TARP saved our rears, economist says

I’m live-blogging the Charlotte City Council’s retreat. Follow me, also, on Twitter @marynewsom. And see my previous post: “Charlotte’s economy shows a lagging city.”

At the Charlotte City Council retreat, council member James Mitchell asked the panel of economists’ opinion of the stimulus spending.

UNCC economics professor John Connaughton said, “But for TARP we would all be selling pencils on the street corner.” We were that close to collapse, he said.

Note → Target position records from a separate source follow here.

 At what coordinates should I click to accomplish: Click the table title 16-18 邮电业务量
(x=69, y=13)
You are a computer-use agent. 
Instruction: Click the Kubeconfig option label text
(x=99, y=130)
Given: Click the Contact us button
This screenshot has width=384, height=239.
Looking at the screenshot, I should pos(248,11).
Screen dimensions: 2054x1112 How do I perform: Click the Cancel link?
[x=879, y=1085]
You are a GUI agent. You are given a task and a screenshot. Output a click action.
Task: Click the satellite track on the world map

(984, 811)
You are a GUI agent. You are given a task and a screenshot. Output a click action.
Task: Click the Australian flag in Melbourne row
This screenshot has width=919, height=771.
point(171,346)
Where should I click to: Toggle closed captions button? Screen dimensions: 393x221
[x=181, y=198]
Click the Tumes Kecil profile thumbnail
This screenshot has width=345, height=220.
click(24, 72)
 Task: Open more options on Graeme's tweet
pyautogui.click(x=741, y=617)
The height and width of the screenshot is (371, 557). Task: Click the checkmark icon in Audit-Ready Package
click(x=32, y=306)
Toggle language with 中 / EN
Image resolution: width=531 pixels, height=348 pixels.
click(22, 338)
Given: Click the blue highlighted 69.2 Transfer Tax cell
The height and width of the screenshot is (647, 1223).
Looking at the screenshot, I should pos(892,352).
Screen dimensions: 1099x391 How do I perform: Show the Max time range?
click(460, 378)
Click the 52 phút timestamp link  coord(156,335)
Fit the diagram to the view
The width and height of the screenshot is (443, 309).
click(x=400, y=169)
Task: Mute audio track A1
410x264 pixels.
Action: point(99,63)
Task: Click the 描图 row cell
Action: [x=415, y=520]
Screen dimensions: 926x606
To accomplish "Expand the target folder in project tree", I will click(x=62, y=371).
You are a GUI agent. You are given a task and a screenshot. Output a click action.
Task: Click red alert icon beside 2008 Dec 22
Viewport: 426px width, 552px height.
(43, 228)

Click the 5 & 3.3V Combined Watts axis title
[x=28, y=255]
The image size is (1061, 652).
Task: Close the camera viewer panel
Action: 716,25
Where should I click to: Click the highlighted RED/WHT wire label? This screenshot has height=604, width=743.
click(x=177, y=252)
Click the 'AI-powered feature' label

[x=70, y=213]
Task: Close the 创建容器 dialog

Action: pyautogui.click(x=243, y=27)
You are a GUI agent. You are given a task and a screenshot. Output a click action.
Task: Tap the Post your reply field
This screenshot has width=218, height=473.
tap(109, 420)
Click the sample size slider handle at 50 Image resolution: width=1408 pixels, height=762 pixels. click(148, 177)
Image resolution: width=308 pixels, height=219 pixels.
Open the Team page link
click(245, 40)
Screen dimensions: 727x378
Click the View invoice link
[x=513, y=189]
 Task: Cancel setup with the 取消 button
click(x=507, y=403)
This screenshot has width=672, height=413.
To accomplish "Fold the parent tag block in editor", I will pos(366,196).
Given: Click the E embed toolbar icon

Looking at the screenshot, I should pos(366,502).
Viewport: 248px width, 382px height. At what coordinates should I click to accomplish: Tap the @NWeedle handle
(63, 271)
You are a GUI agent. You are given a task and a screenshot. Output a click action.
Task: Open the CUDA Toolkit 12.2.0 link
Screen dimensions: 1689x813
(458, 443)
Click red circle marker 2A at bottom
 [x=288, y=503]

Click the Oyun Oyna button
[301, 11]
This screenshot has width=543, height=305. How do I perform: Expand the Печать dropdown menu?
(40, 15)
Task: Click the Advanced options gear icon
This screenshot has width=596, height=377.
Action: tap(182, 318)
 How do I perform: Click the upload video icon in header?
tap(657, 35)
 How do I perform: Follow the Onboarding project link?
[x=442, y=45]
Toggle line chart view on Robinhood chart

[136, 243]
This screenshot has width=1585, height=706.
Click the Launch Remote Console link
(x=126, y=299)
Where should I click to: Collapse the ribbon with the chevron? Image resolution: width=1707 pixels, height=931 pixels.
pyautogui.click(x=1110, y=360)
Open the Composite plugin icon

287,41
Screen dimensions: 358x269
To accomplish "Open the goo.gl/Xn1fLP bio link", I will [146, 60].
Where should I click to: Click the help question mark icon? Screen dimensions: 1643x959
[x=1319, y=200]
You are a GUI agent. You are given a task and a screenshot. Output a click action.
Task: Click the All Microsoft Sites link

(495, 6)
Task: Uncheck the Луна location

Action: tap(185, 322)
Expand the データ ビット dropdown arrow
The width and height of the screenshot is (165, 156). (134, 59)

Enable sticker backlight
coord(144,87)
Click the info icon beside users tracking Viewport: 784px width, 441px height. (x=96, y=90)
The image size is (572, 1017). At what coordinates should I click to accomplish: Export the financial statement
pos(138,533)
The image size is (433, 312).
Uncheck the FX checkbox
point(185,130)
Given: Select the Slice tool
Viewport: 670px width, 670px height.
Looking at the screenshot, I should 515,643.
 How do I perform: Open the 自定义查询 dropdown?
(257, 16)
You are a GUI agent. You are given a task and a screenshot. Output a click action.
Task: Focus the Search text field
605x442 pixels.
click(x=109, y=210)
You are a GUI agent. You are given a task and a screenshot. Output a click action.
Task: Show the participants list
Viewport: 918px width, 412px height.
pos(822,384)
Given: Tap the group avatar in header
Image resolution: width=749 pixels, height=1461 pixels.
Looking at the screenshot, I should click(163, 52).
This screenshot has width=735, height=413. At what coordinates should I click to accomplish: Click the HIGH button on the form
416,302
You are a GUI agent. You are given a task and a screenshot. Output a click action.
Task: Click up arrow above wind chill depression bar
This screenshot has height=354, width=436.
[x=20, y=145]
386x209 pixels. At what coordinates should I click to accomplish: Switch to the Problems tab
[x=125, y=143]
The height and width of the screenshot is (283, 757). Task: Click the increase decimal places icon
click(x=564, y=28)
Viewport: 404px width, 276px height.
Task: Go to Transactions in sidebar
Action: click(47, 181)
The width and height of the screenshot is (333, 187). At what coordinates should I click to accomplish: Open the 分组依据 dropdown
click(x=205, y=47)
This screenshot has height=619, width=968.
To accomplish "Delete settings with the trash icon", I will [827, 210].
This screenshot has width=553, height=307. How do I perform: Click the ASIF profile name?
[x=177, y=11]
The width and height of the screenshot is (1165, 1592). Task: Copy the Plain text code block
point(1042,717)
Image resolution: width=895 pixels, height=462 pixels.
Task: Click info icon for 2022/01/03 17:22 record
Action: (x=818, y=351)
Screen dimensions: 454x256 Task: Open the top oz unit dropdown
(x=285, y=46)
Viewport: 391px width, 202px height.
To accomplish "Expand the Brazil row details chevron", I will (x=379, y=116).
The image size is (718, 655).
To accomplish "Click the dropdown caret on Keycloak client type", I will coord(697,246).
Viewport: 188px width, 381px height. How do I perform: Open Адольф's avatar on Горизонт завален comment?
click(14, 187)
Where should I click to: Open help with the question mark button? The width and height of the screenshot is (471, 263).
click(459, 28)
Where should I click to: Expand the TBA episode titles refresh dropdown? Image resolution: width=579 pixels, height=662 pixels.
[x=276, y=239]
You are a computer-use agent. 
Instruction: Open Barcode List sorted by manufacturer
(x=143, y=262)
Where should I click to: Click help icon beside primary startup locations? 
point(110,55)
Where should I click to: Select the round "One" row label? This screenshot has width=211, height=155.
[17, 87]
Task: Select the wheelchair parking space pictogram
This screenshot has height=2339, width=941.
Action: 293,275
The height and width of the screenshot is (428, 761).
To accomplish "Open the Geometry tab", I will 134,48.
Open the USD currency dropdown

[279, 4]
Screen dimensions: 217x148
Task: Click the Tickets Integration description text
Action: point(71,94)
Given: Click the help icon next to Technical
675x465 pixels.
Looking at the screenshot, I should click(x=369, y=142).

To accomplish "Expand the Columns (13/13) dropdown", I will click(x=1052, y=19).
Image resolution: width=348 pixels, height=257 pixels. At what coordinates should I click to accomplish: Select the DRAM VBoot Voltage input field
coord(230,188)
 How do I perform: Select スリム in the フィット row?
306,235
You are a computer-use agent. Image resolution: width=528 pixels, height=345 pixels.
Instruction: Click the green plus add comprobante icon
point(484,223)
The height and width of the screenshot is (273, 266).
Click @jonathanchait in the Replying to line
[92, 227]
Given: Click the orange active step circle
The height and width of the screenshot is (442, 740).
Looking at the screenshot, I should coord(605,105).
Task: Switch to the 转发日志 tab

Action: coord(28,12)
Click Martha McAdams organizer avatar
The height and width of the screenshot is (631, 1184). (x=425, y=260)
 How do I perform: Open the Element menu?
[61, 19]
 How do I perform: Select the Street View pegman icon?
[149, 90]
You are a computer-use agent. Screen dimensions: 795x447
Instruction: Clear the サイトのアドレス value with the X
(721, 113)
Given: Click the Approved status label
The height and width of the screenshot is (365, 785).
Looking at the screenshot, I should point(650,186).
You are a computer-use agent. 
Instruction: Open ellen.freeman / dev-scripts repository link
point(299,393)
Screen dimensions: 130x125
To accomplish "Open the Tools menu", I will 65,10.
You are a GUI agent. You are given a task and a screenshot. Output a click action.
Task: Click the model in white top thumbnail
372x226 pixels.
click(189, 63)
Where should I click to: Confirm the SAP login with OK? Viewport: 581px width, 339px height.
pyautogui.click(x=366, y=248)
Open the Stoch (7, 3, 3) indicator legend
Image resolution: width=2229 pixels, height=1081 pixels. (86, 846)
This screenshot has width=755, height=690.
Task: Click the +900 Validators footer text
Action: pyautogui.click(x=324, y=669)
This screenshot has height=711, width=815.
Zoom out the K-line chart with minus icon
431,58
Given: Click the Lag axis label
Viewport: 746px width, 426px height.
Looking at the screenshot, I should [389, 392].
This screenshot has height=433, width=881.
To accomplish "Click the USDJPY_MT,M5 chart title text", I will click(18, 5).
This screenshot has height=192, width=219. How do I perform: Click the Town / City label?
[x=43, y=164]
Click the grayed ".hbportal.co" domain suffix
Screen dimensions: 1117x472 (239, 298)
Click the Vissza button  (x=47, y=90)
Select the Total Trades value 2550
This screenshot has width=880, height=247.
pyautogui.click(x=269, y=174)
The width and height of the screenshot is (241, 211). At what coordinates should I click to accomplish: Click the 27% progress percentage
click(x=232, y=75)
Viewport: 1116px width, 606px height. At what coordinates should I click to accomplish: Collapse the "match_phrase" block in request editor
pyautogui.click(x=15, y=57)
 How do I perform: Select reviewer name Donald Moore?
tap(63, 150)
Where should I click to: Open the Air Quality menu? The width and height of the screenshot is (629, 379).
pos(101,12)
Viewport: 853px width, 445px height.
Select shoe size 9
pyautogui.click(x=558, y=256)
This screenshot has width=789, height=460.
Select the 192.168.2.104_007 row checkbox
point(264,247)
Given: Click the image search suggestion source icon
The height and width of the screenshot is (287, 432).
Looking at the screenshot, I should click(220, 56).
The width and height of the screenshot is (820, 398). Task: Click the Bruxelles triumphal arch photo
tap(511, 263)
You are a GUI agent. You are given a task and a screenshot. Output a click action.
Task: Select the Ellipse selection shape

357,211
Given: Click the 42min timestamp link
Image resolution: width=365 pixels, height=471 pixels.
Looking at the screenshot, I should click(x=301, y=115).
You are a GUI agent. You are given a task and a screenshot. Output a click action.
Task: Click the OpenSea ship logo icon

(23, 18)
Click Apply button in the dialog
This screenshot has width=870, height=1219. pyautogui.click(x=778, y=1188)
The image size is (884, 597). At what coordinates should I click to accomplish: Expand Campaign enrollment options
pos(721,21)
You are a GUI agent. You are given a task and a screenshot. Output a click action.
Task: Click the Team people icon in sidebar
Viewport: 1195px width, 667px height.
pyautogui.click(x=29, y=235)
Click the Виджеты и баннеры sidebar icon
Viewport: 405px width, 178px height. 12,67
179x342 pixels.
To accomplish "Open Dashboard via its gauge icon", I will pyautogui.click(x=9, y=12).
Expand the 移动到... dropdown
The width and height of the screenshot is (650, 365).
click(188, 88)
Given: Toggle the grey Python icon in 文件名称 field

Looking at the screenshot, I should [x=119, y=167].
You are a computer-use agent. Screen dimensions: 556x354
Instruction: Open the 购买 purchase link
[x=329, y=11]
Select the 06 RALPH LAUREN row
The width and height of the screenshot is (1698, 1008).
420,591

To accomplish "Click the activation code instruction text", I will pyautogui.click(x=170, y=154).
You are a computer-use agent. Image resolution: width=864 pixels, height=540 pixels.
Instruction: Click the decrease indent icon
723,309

He goes on to say that if the U.S. is to regain its economic standing, “It’s not going to be in stealing manufacturing jobs from China.” Instead, in his view, it’s going to be in selling high-level services to the rest of the world, which makes an educated workforce even more important.

WashPost notes Hickory’s plight

Last month it was “bust in banktown” – Binya Appelbaum’s Washington Post situationer about Charlotte.

Today, economic trauma in Hickory makes above-the-fold of the Post front page.
Here’s a link to the story. For those of us in the Carolinas, it’s an old story: Textiles and furniture jobs have been bleeding overseas for years. (But we were comforting ourselves with all those stable, high-paying bank jobs.)

Interesting that in the larger U.S. media centers the plight of the Carolinas is only now sinking in. Charlotte and North Carolina have done a good job of positioning themselves in recent decades as “recession-proof” – now that it’s clear we’re NOT recession-proof, perceptions have lagged reality. As they usually do.